## Problem to work on
Reproduce the material without any change, from its first line through the line that contains "Looking at the screenshot, I should coord(300,299).", with both of those lines included.

## Dataset entries
++++++
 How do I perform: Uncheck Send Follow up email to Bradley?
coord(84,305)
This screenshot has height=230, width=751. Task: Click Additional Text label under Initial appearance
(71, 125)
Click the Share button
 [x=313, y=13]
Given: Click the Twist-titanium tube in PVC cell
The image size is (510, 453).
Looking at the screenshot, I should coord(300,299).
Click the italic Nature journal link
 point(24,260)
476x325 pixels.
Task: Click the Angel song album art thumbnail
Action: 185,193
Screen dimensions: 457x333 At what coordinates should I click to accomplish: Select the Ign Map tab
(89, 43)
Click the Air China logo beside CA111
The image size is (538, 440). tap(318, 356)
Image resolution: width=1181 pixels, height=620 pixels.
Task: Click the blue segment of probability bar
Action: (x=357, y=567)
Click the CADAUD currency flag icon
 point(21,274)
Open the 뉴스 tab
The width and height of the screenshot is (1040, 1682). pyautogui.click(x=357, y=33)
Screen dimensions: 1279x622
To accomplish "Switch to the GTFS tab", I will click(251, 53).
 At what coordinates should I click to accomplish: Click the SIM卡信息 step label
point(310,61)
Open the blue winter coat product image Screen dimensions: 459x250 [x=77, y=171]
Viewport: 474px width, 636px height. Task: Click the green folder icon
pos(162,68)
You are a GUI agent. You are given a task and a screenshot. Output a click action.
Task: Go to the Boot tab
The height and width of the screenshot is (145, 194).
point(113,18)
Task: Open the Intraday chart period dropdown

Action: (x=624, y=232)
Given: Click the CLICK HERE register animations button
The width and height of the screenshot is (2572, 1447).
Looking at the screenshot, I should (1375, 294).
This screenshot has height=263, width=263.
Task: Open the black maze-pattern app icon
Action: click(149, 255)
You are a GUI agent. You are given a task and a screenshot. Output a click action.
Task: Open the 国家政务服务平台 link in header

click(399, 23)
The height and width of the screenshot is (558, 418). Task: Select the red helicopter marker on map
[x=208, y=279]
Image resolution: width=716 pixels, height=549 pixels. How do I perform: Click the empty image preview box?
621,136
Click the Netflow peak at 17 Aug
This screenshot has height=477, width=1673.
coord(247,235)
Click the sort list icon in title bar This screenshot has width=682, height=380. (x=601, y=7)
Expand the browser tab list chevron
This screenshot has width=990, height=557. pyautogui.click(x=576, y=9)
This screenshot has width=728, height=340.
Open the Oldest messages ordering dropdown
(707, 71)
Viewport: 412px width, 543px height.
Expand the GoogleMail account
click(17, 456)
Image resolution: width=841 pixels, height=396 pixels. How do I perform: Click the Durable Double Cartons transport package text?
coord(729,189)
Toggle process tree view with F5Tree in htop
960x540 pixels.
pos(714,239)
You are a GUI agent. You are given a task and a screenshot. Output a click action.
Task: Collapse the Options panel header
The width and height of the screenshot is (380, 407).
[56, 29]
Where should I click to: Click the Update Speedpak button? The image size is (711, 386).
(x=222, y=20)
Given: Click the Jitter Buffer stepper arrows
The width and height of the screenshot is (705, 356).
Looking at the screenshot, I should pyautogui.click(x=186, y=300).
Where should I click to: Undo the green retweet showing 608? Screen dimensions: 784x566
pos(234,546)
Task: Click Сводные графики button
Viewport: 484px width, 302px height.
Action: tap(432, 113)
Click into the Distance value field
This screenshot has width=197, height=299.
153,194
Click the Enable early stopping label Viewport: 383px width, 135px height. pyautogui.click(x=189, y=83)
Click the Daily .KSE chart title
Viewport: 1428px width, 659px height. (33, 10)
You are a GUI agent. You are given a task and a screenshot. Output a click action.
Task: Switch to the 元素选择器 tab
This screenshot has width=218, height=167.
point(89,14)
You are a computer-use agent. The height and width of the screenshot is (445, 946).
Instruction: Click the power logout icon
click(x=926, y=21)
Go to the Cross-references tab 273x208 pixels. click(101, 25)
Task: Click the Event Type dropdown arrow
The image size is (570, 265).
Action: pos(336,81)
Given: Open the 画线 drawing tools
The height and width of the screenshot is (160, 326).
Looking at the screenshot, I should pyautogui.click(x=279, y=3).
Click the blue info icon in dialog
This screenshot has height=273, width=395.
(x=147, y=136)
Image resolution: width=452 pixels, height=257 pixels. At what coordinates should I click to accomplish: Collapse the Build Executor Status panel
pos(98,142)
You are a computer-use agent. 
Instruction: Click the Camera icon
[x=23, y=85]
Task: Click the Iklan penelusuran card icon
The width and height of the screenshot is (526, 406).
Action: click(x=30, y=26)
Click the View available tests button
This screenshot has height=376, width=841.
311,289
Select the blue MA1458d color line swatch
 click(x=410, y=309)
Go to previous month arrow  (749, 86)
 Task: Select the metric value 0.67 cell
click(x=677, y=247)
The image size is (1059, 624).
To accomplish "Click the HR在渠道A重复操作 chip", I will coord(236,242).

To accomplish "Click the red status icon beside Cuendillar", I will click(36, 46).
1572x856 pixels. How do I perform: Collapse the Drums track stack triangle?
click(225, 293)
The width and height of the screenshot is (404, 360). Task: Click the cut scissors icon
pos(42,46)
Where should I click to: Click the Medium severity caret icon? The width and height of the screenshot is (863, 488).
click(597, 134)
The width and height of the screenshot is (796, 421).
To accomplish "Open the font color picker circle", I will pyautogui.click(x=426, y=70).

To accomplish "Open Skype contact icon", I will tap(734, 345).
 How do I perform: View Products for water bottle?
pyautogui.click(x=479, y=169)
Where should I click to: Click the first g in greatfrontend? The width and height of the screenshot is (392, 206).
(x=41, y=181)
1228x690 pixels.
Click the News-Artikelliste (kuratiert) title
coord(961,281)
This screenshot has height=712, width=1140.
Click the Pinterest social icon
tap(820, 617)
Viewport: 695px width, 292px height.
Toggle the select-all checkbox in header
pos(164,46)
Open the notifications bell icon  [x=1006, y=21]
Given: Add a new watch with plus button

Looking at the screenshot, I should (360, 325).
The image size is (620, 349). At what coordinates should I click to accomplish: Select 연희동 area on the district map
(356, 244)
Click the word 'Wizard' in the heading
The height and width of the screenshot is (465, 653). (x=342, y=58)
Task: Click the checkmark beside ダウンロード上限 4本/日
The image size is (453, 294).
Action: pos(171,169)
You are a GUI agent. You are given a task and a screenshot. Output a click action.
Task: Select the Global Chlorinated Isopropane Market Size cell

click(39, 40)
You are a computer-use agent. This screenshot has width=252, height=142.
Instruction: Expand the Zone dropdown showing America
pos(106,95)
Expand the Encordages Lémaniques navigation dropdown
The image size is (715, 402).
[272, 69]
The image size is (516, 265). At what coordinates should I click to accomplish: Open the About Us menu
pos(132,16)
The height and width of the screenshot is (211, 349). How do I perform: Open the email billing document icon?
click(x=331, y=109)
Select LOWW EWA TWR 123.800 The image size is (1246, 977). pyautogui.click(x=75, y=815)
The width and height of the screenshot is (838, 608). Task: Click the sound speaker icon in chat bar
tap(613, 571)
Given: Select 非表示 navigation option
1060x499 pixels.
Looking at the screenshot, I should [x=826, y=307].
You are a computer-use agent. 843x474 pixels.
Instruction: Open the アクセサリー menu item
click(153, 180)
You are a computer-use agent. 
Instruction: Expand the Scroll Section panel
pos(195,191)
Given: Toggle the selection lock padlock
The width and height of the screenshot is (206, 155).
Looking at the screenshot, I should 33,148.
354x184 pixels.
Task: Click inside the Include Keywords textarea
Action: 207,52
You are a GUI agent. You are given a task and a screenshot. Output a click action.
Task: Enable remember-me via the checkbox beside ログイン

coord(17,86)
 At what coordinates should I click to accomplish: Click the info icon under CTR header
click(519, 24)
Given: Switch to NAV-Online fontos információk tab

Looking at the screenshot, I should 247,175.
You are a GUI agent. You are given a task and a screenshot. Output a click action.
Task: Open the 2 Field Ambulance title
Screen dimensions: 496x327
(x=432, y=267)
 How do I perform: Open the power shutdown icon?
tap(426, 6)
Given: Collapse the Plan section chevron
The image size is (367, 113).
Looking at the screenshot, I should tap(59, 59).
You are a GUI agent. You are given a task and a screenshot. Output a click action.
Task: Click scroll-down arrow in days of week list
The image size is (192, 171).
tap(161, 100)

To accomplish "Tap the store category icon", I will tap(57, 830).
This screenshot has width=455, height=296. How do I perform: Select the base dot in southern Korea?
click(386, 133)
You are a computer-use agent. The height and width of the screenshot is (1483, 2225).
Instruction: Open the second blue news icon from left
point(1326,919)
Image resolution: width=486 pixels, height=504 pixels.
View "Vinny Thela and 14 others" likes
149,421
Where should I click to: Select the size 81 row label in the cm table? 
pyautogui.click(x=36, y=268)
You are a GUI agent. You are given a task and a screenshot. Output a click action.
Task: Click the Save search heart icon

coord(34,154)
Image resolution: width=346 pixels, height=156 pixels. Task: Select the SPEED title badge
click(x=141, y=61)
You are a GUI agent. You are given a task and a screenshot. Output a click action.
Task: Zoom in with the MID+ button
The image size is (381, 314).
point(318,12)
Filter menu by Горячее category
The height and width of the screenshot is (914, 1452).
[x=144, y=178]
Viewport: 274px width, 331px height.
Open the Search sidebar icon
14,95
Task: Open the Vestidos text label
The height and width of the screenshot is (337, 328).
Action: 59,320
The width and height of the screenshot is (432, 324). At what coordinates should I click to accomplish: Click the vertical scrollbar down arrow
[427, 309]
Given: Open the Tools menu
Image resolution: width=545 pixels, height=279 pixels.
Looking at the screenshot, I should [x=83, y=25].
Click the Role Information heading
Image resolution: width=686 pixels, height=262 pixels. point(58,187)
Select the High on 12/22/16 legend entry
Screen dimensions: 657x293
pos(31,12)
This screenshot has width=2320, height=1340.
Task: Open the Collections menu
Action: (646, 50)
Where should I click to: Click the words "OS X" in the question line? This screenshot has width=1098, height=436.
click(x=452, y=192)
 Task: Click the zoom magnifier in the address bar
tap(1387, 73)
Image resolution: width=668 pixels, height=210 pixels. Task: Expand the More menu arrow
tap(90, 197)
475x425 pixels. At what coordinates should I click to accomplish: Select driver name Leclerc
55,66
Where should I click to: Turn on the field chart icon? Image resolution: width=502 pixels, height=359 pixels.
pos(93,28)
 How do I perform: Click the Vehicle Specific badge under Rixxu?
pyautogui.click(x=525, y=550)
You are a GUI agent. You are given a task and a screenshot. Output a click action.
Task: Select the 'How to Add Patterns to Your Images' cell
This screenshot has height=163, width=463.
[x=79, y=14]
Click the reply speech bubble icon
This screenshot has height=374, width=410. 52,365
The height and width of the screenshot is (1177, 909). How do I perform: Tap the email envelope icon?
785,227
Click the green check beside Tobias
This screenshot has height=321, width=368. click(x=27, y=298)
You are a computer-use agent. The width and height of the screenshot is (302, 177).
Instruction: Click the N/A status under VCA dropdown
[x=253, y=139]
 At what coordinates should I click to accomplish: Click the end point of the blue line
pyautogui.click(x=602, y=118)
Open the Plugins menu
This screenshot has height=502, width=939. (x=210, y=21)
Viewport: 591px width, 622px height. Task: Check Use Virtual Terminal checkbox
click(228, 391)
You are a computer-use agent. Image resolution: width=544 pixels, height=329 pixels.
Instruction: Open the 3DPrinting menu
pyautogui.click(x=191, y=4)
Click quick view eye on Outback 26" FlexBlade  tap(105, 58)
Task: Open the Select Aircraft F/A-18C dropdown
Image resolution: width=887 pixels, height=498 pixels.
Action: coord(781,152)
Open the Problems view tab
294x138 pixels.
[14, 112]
++++++
## Written answer
 How do I perform: Uncheck Send Follow up email to Bradley?
coord(84,305)
This screenshot has height=230, width=751. Task: Click Additional Text label under Initial appearance
(71, 125)
Click the Share button
 [x=313, y=13]
Given: Click the Twist-titanium tube in PVC cell
The image size is (510, 453).
Looking at the screenshot, I should coord(300,299).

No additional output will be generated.